“Terminado
seu mandato na Presidência da República, Sarney resolveu candidatar-se a
Senador. O PMDB — Partido do Movimento Democrático Brasileiro —
negou-lhe a legenda no Maranhão. Candidatou-se pelo Amapá. Houve
impugnações fundadas em questão de domicílio, e o caso acabou no Supremo
Tribunal Federal.
Naquele
momento, não sei por que, a Suprema Corte estava em meio recesso, e o
Ministro Celso de Mello, meu ex-secretário na Consultoria Geral da
República, me telefonou:
—
O processo do Presidente será distribuído amanhã. Em Brasília, somente
estão por aqui dois ministros: o Marco Aurélio de Mello e eu. Tenho
receio de que caia com ele, primo do Presidente Collor. Não sei como vai
considerar a questão.
—
O Presidente tem muita fé em Deus. Tudo vai sair bem, mesmo porque a
tese jurídica da defesa do Sarney está absolutamente correta.
Celso
de Mello concordou plenamente com a observação, acrescentando ser
indiscutível a matéria de fato, isto é, a transferência do domicílio
eleitoral no prazo da lei.
O
advogado de Sarney era o Dr. José Guilherme Vilela, ótimo profissional.
Fez excelente trabalho e demonstrou a simplicidade da questão: Sarney
havia transferido seu domicílio eleitoral no prazo da lei. Simples. O
que há para discutir? É público e notório que ele é do Maranhão! Ora,
também era público e notório que ele morava em Brasília, onde exercera o
cargo de Senador e, nos últimos cinco anos, o de Presidente da
República. Desde a faculdade de Direito, a gente aprende que não se pode
confundir o domicílio civil com o domicílio eleitoral. E a Constituição
de 88, ainda grande desconhecida (como até hoje), não estabelecia
nenhum prazo para mudança de domicílio.
O
sistema de sorteio do Supremo fez o processo cair com o Ministro Marco
Aurélio, que, no mesmo dia, concedeu medida liminar, mantendo a
candidatura de Sarney pelo Amapá.
Veio
o dia do julgamento do mérito pelo plenário. Sarney ganhou, mas o
último a votar foi o Ministro Celso de Mello, que votou pela cassação da
candidatura do Sarney.
Deus
do céu! O que deu no garoto? Estava preocupado com a distribuição do
processo para a apreciação da liminar, afirmando que a concederia em
favor da tese de Sarney, e, agora, no mérito, vota contra e fica vencido
no plenário. O que aconteceu? Não teve sequer a gentileza, ou
habilidade, de dar-se por impedido. Votou contra o Presidente que o
nomeara, depois de ter demonstrado grande preocupação com a hipótese de
Marco Aurélio ser o relator.
Apressou-se ele próprio a me telefonar, explicando:
— Doutor Saulo, o senhor deve ter estranhado o meu voto no caso do Presidente.

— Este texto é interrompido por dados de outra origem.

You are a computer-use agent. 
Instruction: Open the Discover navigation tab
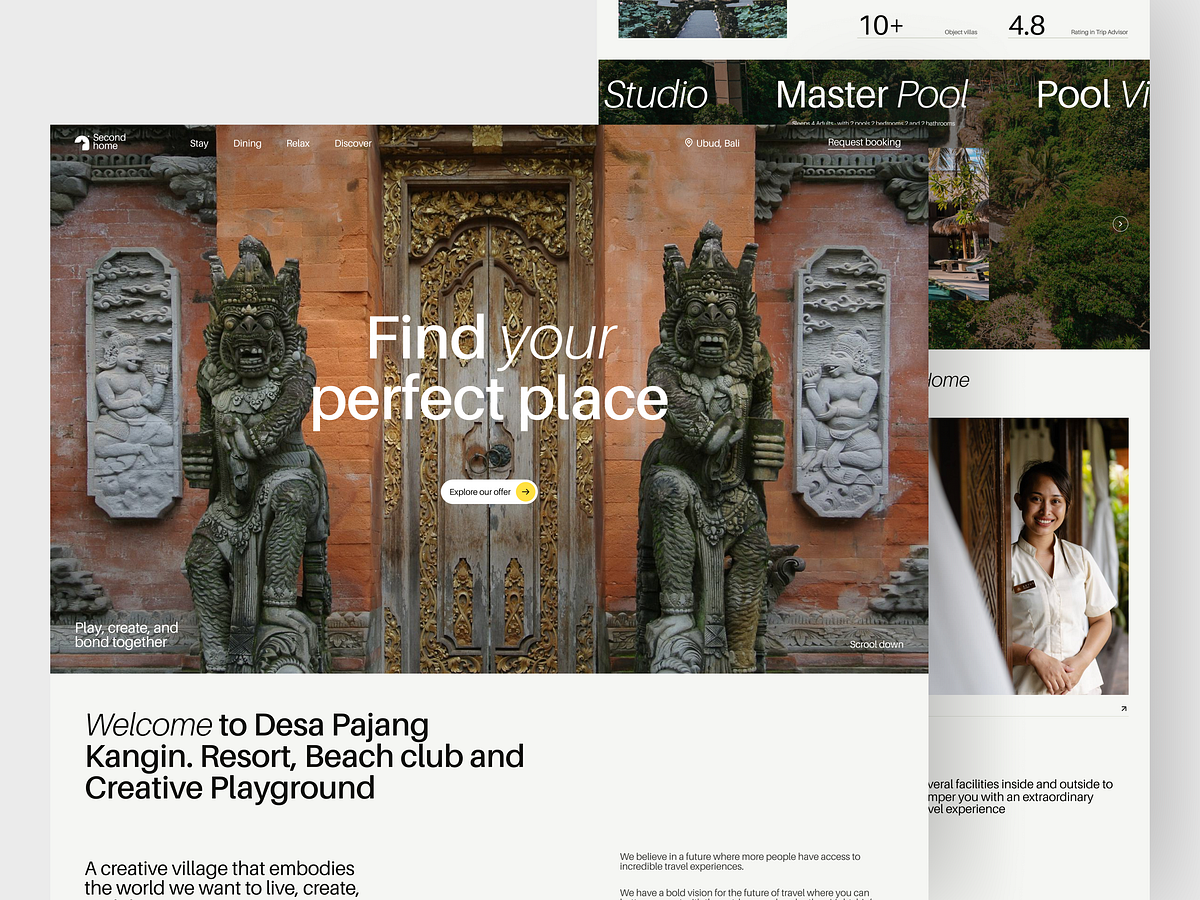[x=352, y=143]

— Claro! O que deu em você?
— É que a Folha de S. Paulo,
na véspera da votação, noticiou a afirmação de que o Presidente Sarney
tinha os votos certos dos ministros que enumerou e citou meu nome como
um deles. Quando chegou minha vez de votar, o Presidente já estava
vitorioso pelo número de votos a seu favor. Não precisava mais do meu.
Votei contra para desmentir a Folha de S. Paulo. Mas fique tranqüilo. Se meu voto fosse decisivo, eu teria votado a favor do Presidente.

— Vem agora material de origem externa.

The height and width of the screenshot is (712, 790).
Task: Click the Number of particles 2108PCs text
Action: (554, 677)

Não acreditei no que estava ouvindo. Recusei-me a engolir e perguntei:
—
Espere um pouco. Deixe-me ver se compreendi bem. Você votou contra o
Sarney porque a Folha de S. Paulo noticiou que você votaria a favor?
— Sim.
— E se o Sarney já não houvesse ganhado, quando chegou sua vez de votar, você, nesse caso, votaria a favor dele?
— Exatamente. O senhor entendeu?
— Entendi. Entendi que você é um juiz de merda! Bati o telefone e nunca mais falei com ele.”
(Saulo Ramos, “Código da Vida”, Ed. Planeta, 8ª reimpressão, 2007)
Saulo Ramos (1929-2013) foi, dentre outras coisas, ministro da Justiça no governo José Sarney, o que convenhamos, não deve ser motivo de mérito ou orgulho para ninguém. Foi ele o responsável pela indicação de Celso de Mello para o STF.